General structure of gonococcal lipooligosaccharide (LOS). Gonococcal LOS consists of three oligosaccharide (OS) chains. The OS chains branch from two heptose residues attached to lipid A via two 2-keto-3-deoxy-mannooctulosonic acid (KDO) molecules. One OS chain elongates from the first heptose (Hep I) outward; two chains extend from the second heptose (Hep II). Lacto-N-neotetraose structure (Galβ1-4GlcNAcβ1-3Galβ1-4Glcβ1-4-) or P^k (Galα1-4Galβ1-4Glcβ1-4-) extend outward from Hep I. Phase variable genes involved in LOS biosynthesis (lgtA, C, D, and G) are shown in red; non-variable genes (lgtF, lgtE, and B) in blue. Neu5Ac (sialic acid) is shown in the orange boxes.
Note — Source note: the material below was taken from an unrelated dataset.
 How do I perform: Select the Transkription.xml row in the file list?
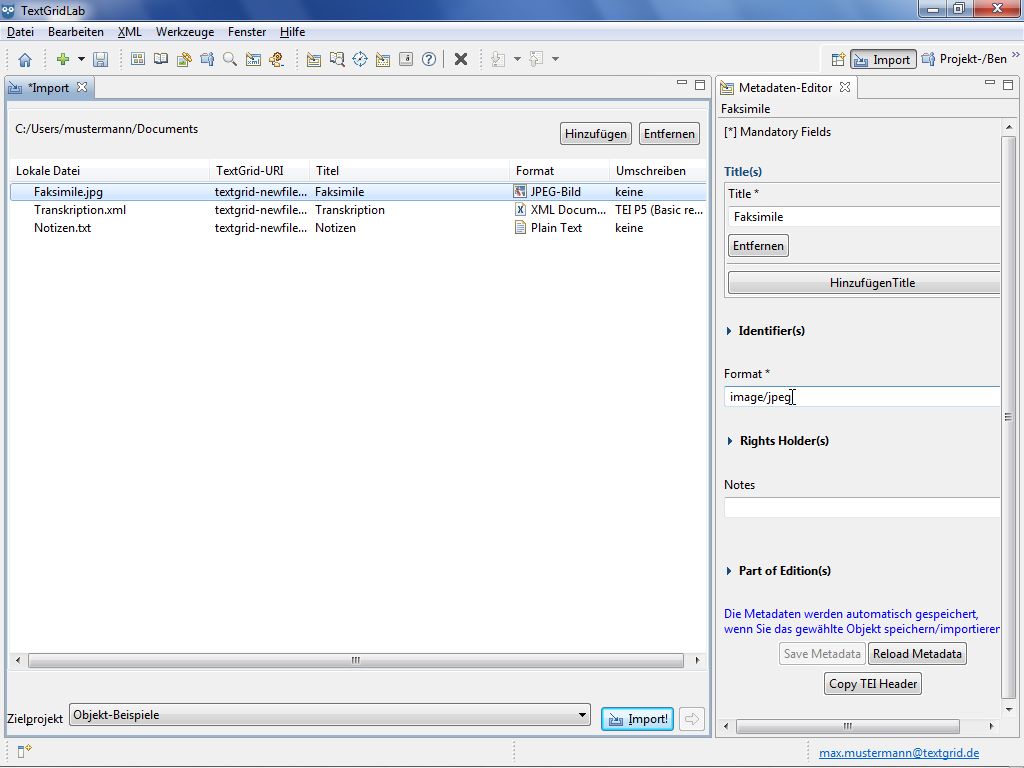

Sialylation of LOS occurs via α2-6 or α2-3 linkage to galactose (Gal) residues. LOS branching is terminated (“capped”) either by Neu5Ac (sialic acid) or otherwise extend(s) outward by adding hexose(s). LOS epitopes are defined by mAbs 2C7, L8, 3F11, L1, and 1-1M.

Figure 2

Mechanisms of complement regulation by sialic acid on gonococcal lacto-N-neotetraose (LNnT). Gonococci can add N-acetylneuraminic acid (Neu5Ac; the form of sialic acid found in humans) to the terminal Gal of the lacto-N-neotetraose (LNnT) LOS structure (a schematic of sialylated LNnT is shown on the left side of the Figure). The presence of Neu5Ac on LNnT LOS reduces the binding of IgG to select targets. As an example, binding of mAbs to PorB, but not to Opacity protein (Opa), is inhibited (79). Sialylation of LNnT also inhibits binding of “natural” IgG in NHS to the gonococcal surface (80). Binding of mannan binding lectin (MBL) to the surface of gonococci is inhibited by LNnT LOS sialylation (81). MBL binds to gonococcal LOS that terminates in GlcNAc (82), which is elongated (“capped”) by Gal and Neu5Ac (shown on the left side of the Figure) and to Opa and PorB (83) [Opa and PorB (shown in the Classical Pathway frame to the left of the Lectin Pathway frame in the Figure)]. Neu5Ac that caps LNnT also regulates the alternative pathway of complement by enhancing binding of factor H (FH; shown as a “string of beads” in the Alternative Pathway frame) (40). Enhanced FH binding to sialylated gonococci is restricted to the LNnT structure; sialylation of the P^k-like LOS (84), or lactose on HepII (78) does not enhance FH binding. Binding of FH is also dependent on expression of PorB (85) and occurs through the C-terminal domains of FH (SCR18-20) (86). Bound FH acts as a cofactor in the factor I (FI) cleavage of C3b to iC3b (cofactor activity) and also irreversibly dissociates the C3 convertase, C3bBb (decay accelerating activity).

Figure 3

Schematic representation of the conversion of carbohydrate (OS) epitopes into peptide mimotopes. Peptide mimics of the 2C7 epitope were identified using a random FliTrx (Flagellin-Thioredoxin) peptide display library that were screened (Biopanned) using mAb 2C7 (98). The peptide–containing clones that bound to mAb 2C7 were eluted and sequenced. An optimal peptide that contained the consensus motif was synthesized as an octameric peptide (shown here as a multiantigenic peptide [MAP]) on a lysine backbone (TetraMAP), which is the currently used configuration.